Adjusting the chemical combination of zinc particles changes the color of the light. The researchers made green, orange and blue particles for the actuators they built; each actuator glows a solid color.
They also tweaked the manufacturing process so the actuators could emit multicolored, patterned light. The researchers placed a small mask over the top layer, added zinc particles, and then cured the actuator. They repeated this process three times with different masks and colored particles to create a pattern of light that spelled out MIT.
following the fireflies
After fine-tuning the manufacturing process, they tested the mechanical properties of the actuators and used a luminescence meter to measure light intensity.

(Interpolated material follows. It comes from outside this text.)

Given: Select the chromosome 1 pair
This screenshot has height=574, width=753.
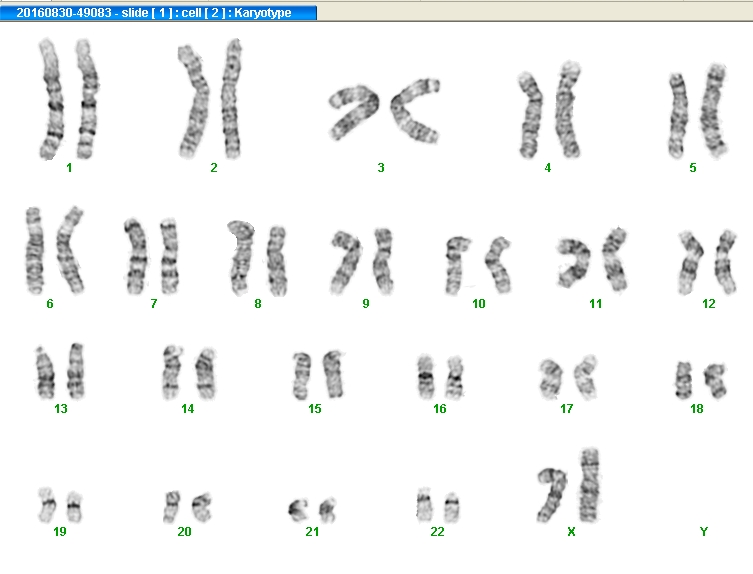Looking at the screenshot, I should tap(68, 100).
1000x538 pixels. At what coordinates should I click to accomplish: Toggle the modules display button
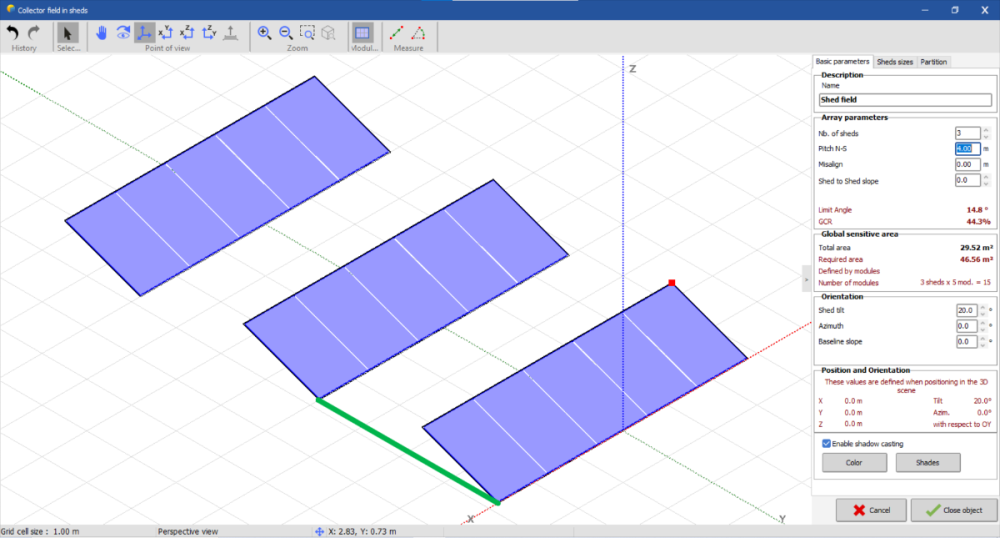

From there, they performed flight tests using a specially designed motion tracking system. Each electroluminescent actuator served as an active marker that could be tracked using iPhone cameras. The cameras detect every color of light, and a computer program they develop tracks the position and attitude of robots down to 2 millimeters of state-of-the-art infrared motion capture systems.
“We are very proud of how good the tracking result is compared to the state of the art. We were using cheap hardware, compared to the tens of thousands of dollars these big motion tracking systems cost, and the tracking results were pretty close,” says Kevin Chen.

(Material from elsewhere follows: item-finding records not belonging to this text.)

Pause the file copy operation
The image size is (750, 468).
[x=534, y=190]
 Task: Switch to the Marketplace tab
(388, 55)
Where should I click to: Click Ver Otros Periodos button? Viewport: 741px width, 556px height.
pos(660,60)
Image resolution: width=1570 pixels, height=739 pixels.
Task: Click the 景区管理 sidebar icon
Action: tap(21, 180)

In the future, they plan to improve this motion tracking system so that it can track robots in real time. The team is working to incorporate control signals so the robots can turn their lights on and off during flight and communicate more like real fireflies. They are also studying how electroluminescence might even improve some properties of these soft artificial muscles, says Kevin Chen.

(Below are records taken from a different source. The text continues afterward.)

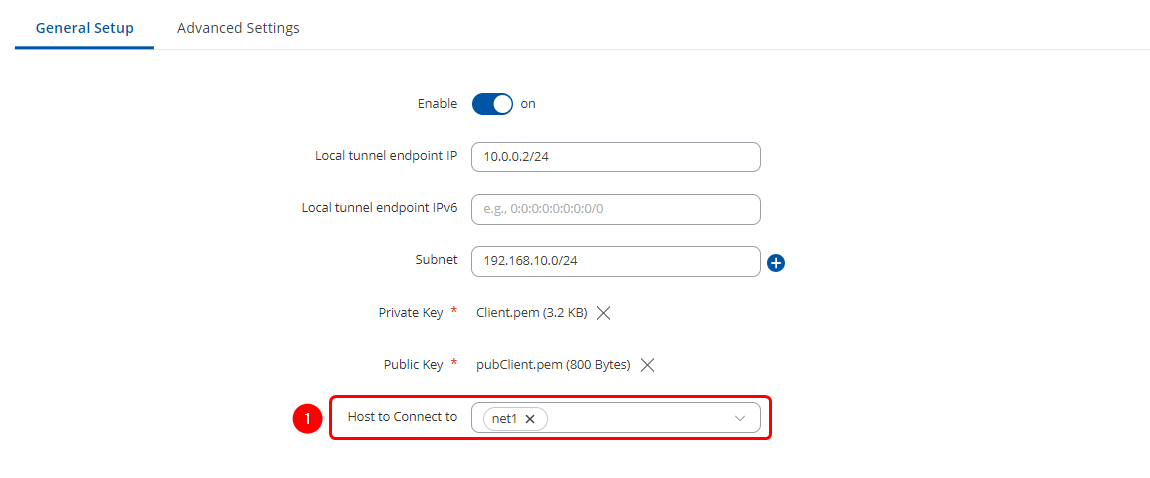Click the Public Key field label
This screenshot has height=478, width=1150.
[x=413, y=365]
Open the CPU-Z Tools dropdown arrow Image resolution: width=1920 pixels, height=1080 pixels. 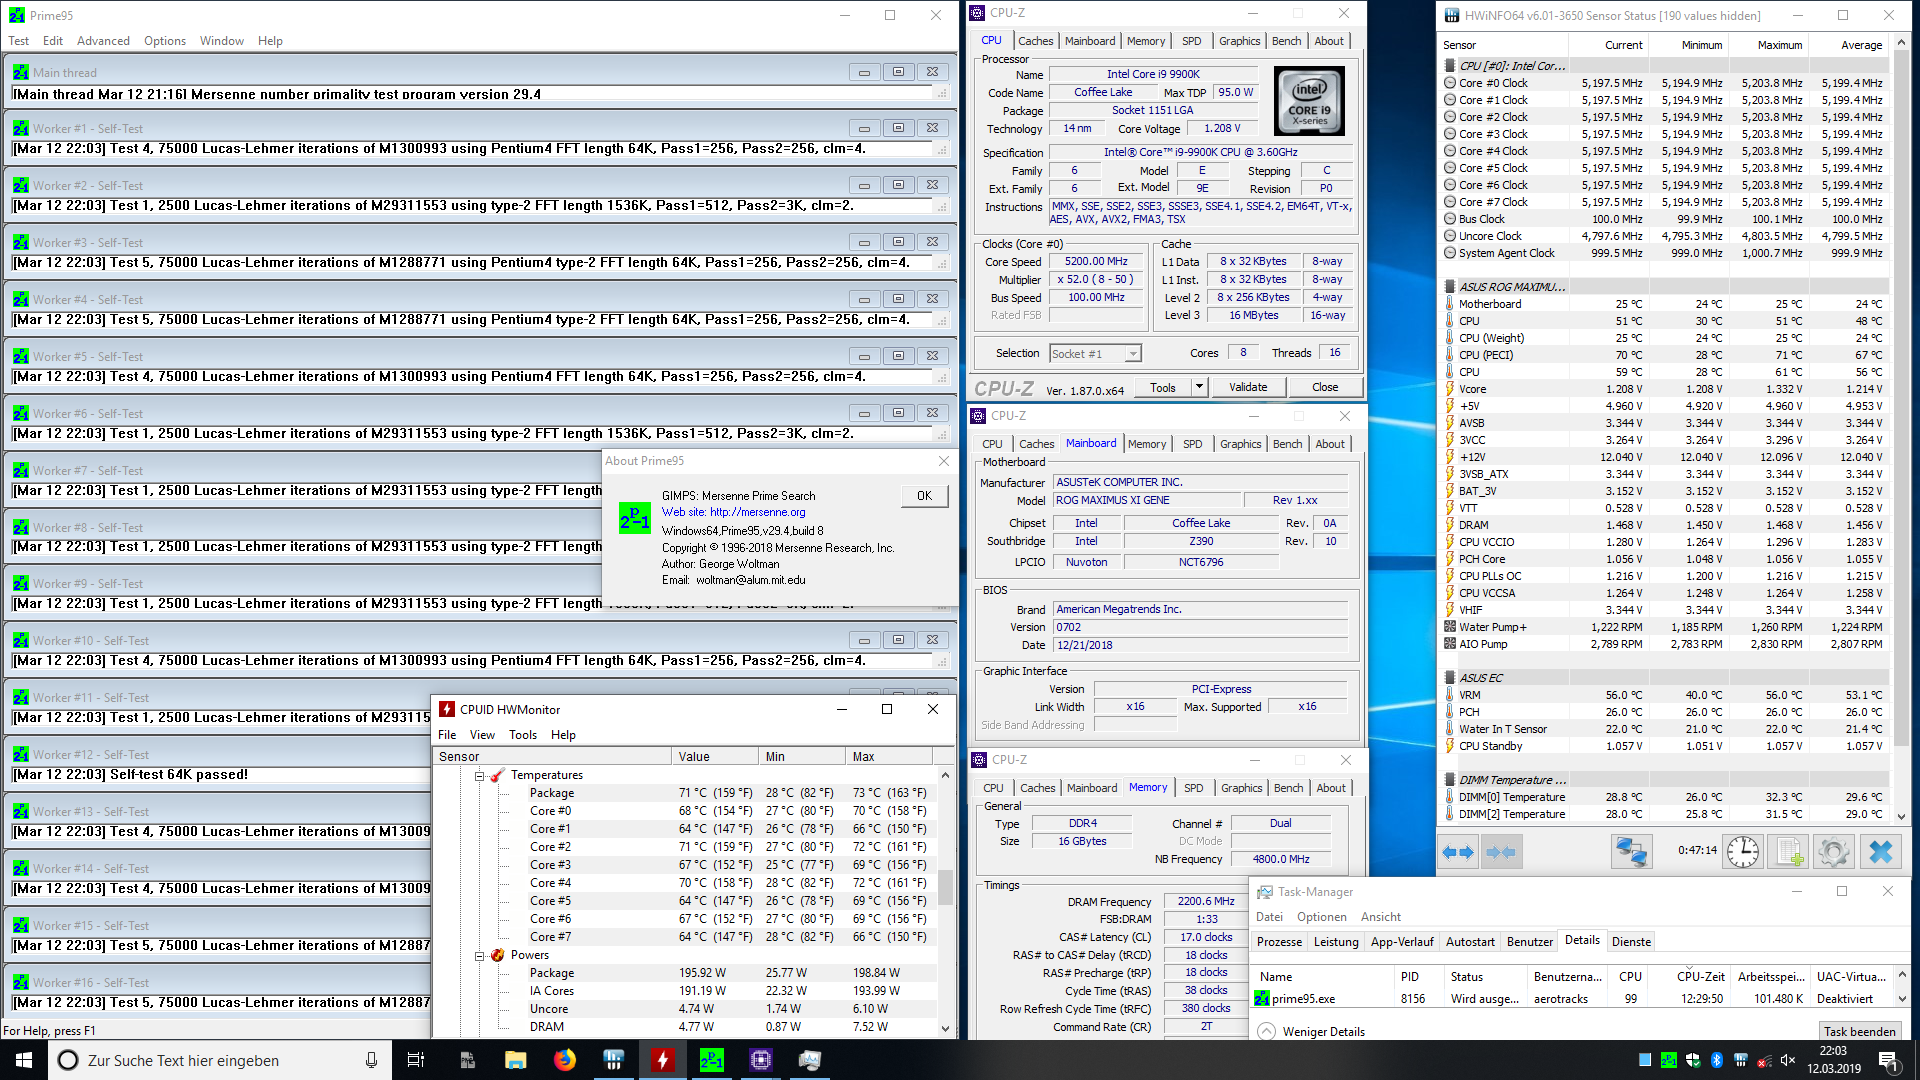click(1199, 387)
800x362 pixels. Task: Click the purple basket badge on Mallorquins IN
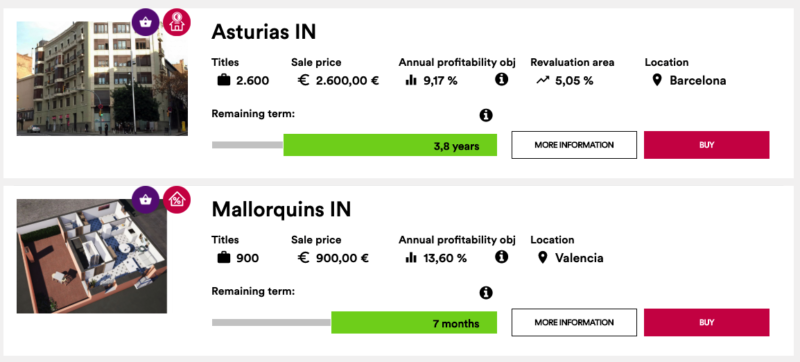point(145,199)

“This work is really interesting because it minimizes the overhead (weight and power) for light generation without compromising flight performance,” says Kaushik Jayaram, an assistant professor in the Department of Mechanical Engineering at the University of Colorado at Boulder, who was not involved with this research. “The wingbeat synchronized flash generation demonstrated in this work will facilitate motion tracking and flight control of multiple microrobots in low-light environments, both indoors and outdoors.”
“While the light production, reminiscence of biological fireflies and the potential use of communication presented in this work are extremely interesting, I believe the real impetus is that this latest development could become a milestone for demonstrating these robots outside controlled conditions. laboratory,” adds Pakpong Chirarattananon, an associate professor in the Department of Biomedical Engineering at the City University of Hong Kong, who was also not involved in this work. “Illuminated actuators potentially act as active markers for external cameras to provide real-time feedback for flight stabilization to replace the current motion capture system. Electroluminescence would allow for the use of less sophisticated equipment and tracking of robots from a distance, perhaps via another larger mobile robot, for real-world deployment. That would be a remarkable advance. I would be thrilled to see what the authors accomplish next.”
This work was supported by the MIT Electronics Research Laboratory.